The aphids on globe artichoke were confirmed as a Protrama species, rather than Trama (Neotrama), since the antennal terminal process was 0.54 times the length of base of last segment, and bore 12 hairs in addition to the usual apical ones (the antennal terminal process of Trama species is less than 0.35 times the length of base of last segment, and has fewer than 6 additional hairs).
Siphuncular pores were present, and there was some dorsal sclerotization, albeit very fragmented. This sclerotization is visible on the wingless adult in alcohol (above) and, less clearly, on the live adult (below).
Having established this was a Protrama rather than Neotrama species, we compared dimensions of the second segment of the hind tarsus to the length of the hind tibia. This gave ratios of 0.71-0.88 times. This was remarkably similar to the recorded range for Protrama radicis, namely 0.72-0.87 times the length of the hind tibia (Blackman et al., in press).
- Life cycle and presence of alatae
In the sample taken in November, most if not all the aphids were immatures. This strongly suggests that the species overwinters parthenogenetically, and no sexual forms have been found of this species. The immatures (see picture below) are similar in appearance to immatures of other Tramini species.
The long rostrum of Trama species is shown in this head-on view of an immature Protrama (see picture below).
The picture below shows two alatoid adults - note that the head is clearly demarcated from the rather sclerotized prothorax. True adult apterae of Protrama radicis are very rare.
Paul (1977) says that alatae Protrama radicis are rare, but both Eastop (1953) and Blackman et al. (in press) say that alatae have never been recorded for this species. Nevertheless, the colony that we maintained for a couple of months did produce several alatae (see picture below).

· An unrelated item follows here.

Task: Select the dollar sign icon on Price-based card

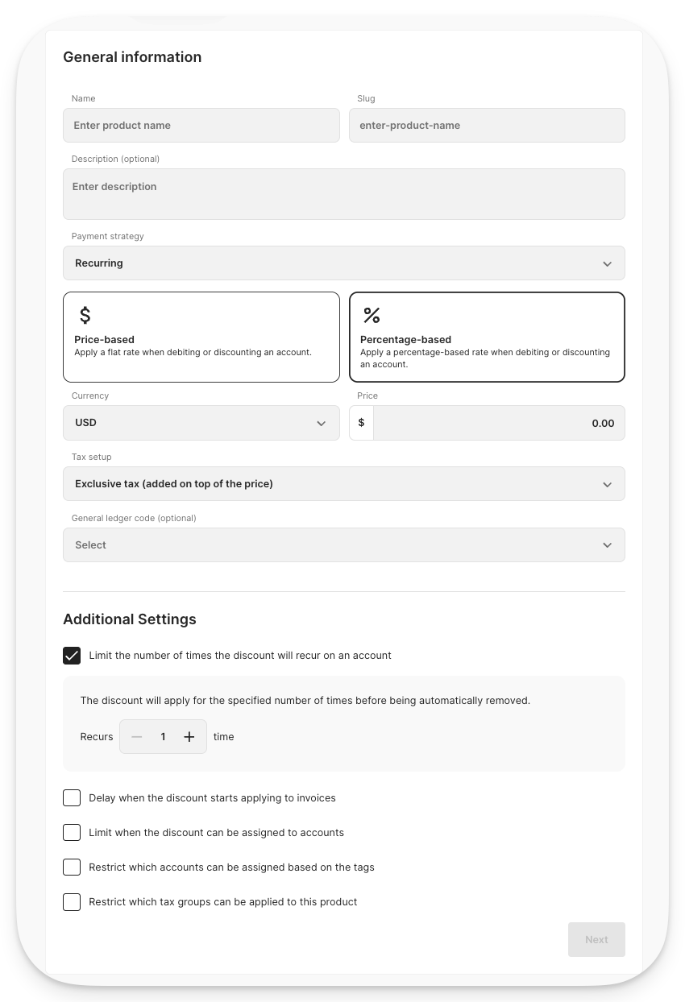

Eastop (1953) found that specimens of Protrama radicis collected from Cynara refused to feed on the normal hosts (Cirsium and Centaurea), suggesting to him the possible existence of host races. We did not unfortunately have the facilities to carry out any food trials on our colony of Protrama, but conclude that the Protrama found by Vic Eastop and by our colleague Maria Fremlin most likely belonged to the same globe artichoke host race.
- Ant attendance
As with the aphids on thistle root, Protrama radicis on globe artichoke was attended by ants - specifically the yellow meadow ant (Lasius flavus). The image below shows an ant imbibing honeydew from the anus of one aphid.
If the aphid colony was disturbed, the aphids would start dispersing. The ants then picked up the aphids in their jaws and moved them to a safer, more secluded, feeding site.